• ACTION ITEM:
From the first line to the last, print the data exactly.

*** SUPPLIED MATERIAL ***

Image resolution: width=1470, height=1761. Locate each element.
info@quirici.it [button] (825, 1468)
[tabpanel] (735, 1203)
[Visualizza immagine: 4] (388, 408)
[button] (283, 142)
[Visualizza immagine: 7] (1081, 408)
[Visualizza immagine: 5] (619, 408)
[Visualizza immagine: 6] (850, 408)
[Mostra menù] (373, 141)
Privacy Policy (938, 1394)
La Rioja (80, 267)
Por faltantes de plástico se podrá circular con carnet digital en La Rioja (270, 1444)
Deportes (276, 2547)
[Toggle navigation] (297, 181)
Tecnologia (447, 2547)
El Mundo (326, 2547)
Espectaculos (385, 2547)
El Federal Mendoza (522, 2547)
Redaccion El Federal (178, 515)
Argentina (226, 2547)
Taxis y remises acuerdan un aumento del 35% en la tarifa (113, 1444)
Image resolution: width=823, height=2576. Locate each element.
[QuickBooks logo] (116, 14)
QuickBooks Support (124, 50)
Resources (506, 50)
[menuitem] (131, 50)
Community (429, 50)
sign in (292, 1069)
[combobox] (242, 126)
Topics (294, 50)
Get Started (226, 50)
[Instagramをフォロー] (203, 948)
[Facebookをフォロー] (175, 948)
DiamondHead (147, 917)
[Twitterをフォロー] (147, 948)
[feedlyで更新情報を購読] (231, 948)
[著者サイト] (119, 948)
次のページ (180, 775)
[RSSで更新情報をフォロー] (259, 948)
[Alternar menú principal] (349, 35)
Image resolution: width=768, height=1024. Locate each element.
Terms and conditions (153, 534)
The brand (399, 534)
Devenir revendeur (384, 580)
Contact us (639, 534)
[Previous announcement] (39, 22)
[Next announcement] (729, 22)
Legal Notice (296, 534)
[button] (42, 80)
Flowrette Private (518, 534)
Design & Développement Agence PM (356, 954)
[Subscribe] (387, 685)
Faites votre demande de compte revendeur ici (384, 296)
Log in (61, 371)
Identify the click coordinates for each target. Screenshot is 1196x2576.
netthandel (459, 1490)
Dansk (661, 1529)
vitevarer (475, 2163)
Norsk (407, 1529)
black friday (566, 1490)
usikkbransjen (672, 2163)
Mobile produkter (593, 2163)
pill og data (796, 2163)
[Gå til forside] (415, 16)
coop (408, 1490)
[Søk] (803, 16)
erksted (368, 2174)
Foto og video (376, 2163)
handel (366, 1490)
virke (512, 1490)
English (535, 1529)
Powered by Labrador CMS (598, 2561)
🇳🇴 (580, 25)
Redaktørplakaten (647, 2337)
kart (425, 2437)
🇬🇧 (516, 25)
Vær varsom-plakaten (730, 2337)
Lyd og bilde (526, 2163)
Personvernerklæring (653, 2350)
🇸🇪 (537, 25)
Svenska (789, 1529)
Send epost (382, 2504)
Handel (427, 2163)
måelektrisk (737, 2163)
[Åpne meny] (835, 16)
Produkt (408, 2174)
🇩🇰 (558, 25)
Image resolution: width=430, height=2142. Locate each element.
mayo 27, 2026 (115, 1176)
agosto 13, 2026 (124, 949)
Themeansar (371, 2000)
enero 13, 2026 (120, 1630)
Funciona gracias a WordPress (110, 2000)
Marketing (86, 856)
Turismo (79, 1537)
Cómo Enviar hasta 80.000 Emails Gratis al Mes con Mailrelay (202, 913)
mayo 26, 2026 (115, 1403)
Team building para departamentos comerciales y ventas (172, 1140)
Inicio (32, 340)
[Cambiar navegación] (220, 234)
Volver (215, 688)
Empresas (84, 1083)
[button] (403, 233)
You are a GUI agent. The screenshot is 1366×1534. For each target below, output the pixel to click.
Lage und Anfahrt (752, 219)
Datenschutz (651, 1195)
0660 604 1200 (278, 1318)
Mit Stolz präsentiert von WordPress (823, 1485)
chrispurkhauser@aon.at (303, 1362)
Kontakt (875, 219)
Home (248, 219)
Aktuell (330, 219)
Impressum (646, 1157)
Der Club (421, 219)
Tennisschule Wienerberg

*** End of SUPPLIED MATERIAL ***

• WRITTEN SOLUTION:
Image resolution: width=1470, height=1761. Locate each element.
info@quirici.it [button] (825, 1468)
[tabpanel] (735, 1203)
[Visualizza immagine: 4] (388, 408)
[button] (283, 142)
[Visualizza immagine: 7] (1081, 408)
[Visualizza immagine: 5] (619, 408)
[Visualizza immagine: 6] (850, 408)
[Mostra menù] (373, 141)
Privacy Policy (938, 1394)
La Rioja (80, 267)
Por faltantes de plástico se podrá circular con carnet digital en La Rioja (270, 1444)
Deportes (276, 2547)
[Toggle navigation] (297, 181)
Tecnologia (447, 2547)
El Mundo (326, 2547)
Espectaculos (385, 2547)
El Federal Mendoza (522, 2547)
Redaccion El Federal (178, 515)
Argentina (226, 2547)
Taxis y remises acuerdan un aumento del 35% en la tarifa (113, 1444)
Image resolution: width=823, height=2576. Locate each element.
[QuickBooks logo] (116, 14)
QuickBooks Support (124, 50)
Resources (506, 50)
[menuitem] (131, 50)
Community (429, 50)
sign in (292, 1069)
[combobox] (242, 126)
Topics (294, 50)
Get Started (226, 50)
[Instagramをフォロー] (203, 948)
[Facebookをフォロー] (175, 948)
DiamondHead (147, 917)
[Twitterをフォロー] (147, 948)
[feedlyで更新情報を購読] (231, 948)
[著者サイト] (119, 948)
次のページ (180, 775)
[RSSで更新情報をフォロー] (259, 948)
[Alternar menú principal] (349, 35)
Image resolution: width=768, height=1024. Locate each element.
Terms and conditions (153, 534)
The brand (399, 534)
Devenir revendeur (384, 580)
Contact us (639, 534)
[Previous announcement] (39, 22)
[Next announcement] (729, 22)
Legal Notice (296, 534)
[button] (42, 80)
Flowrette Private (518, 534)
Design & Développement Agence PM (356, 954)
[Subscribe] (387, 685)
Faites votre demande de compte revendeur ici (384, 296)
Log in (61, 371)
Identify the click coordinates for each target. Screenshot is 1196x2576.
netthandel (459, 1490)
Dansk (661, 1529)
vitevarer (475, 2163)
Norsk (407, 1529)
black friday (566, 1490)
usikkbransjen (672, 2163)
Mobile produkter (593, 2163)
pill og data (796, 2163)
[Gå til forside] (415, 16)
coop (408, 1490)
[Søk] (803, 16)
erksted (368, 2174)
Foto og video (376, 2163)
handel (366, 1490)
virke (512, 1490)
English (535, 1529)
Powered by Labrador CMS (598, 2561)
🇳🇴 (580, 25)
Redaktørplakaten (647, 2337)
kart (425, 2437)
🇬🇧 (516, 25)
Vær varsom-plakaten (730, 2337)
Lyd og bilde (526, 2163)
Personvernerklæring (653, 2350)
🇸🇪 (537, 25)
Svenska (789, 1529)
Send epost (382, 2504)
Handel (427, 2163)
måelektrisk (737, 2163)
[Åpne meny] (835, 16)
Produkt (408, 2174)
🇩🇰 (558, 25)
Image resolution: width=430, height=2142. Locate each element.
mayo 27, 2026 (115, 1176)
agosto 13, 2026 (124, 949)
Themeansar (371, 2000)
enero 13, 2026 (120, 1630)
Funciona gracias a WordPress (110, 2000)
Marketing (86, 856)
Turismo (79, 1537)
Cómo Enviar hasta 80.000 Emails Gratis al Mes con Mailrelay (202, 913)
mayo 26, 2026 (115, 1403)
Team building para departamentos comerciales y ventas (172, 1140)
Inicio (32, 340)
[Cambiar navegación] (220, 234)
Volver (215, 688)
Empresas (84, 1083)
[button] (403, 233)
You are a GUI agent. The screenshot is 1366×1534. For each target below, output the pixel to click.
Lage und Anfahrt (752, 219)
Datenschutz (651, 1195)
0660 604 1200 (278, 1318)
Mit Stolz präsentiert von WordPress (823, 1485)
chrispurkhauser@aon.at (303, 1362)
Kontakt (875, 219)
Home (248, 219)
Aktuell (330, 219)
Impressum (646, 1157)
Der Club (421, 219)
Tennisschule Wienerberg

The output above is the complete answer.